Thank you very much!


----------



## GreatWhite4591 (Sep 7, 2005)

The Food Network has a pecan crusted fish recipe that was perfect on Wahoo! My wife pan browned with olive oil before applying the crust and baking. Give it a try.
G


----------



## AggyCat (Apr 21, 2005)

*Brennans Pecan Crusted Sea Trout*

Brennan's Pecan Crusted Sea Trout:

Doing this from memory:

1 Bag Shelled Pecans
1 Teaspn worsteshire sauce
a few dashes of tabasco
your favorite creole seasoning to taste, like Tony's
1 cup fluor
enough oil in skillet to create 1/8" to 1/4" depth

Mix pecans, worsteshire sauce, tabasco, and seasoning in bowl. Layout pecan mixture on cookie sheet and roast for 45 minutes (I think around 325 degF).
Process roasted pecans in food processor until finely chopped. DO NOT overdo this step, otherwise oil from pecans will separate out and you will wind up with a pastey mess. You should strive for saw dust consistency- NOT POWDER.

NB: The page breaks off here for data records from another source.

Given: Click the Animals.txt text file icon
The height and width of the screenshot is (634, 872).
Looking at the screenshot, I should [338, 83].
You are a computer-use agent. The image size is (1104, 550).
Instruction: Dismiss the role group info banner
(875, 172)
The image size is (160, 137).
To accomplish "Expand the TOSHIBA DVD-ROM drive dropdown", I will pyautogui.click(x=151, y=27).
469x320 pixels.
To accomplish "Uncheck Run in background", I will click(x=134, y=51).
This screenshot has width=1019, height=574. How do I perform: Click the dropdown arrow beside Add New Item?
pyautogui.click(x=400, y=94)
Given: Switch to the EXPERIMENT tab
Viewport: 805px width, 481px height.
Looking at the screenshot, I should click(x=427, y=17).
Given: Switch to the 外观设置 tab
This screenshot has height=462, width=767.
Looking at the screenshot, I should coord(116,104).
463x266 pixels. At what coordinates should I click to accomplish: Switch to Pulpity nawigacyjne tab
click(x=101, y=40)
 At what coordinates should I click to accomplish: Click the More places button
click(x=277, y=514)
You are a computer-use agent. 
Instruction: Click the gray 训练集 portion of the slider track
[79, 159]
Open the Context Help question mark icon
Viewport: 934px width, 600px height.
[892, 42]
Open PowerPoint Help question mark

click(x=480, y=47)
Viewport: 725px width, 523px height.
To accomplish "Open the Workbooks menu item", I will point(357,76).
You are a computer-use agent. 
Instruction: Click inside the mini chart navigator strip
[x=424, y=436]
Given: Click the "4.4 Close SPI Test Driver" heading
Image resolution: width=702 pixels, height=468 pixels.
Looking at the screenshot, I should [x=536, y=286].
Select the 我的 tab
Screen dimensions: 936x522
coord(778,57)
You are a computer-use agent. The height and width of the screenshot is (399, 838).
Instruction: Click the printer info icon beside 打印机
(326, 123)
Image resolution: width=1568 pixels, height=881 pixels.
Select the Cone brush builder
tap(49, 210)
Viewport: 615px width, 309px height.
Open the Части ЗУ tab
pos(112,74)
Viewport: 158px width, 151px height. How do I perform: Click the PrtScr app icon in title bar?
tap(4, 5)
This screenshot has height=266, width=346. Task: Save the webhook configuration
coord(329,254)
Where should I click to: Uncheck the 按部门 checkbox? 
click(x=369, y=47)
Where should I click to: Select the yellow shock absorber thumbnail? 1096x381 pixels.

Add more Tony's to flour until it has an orange like tint. Mix seasoned fluor with pecan mixture. Egg wash your fillets, dip in pecan flour, throw them in the skillet. Fry both sides.

This sounds about right. If anyone has an interest I have the real recipe at home which I can look up for you.


----------



## GreatWhite4591 (Sep 7, 2005)

Had pecan crusted Mahi tonight - another fine dish!


----------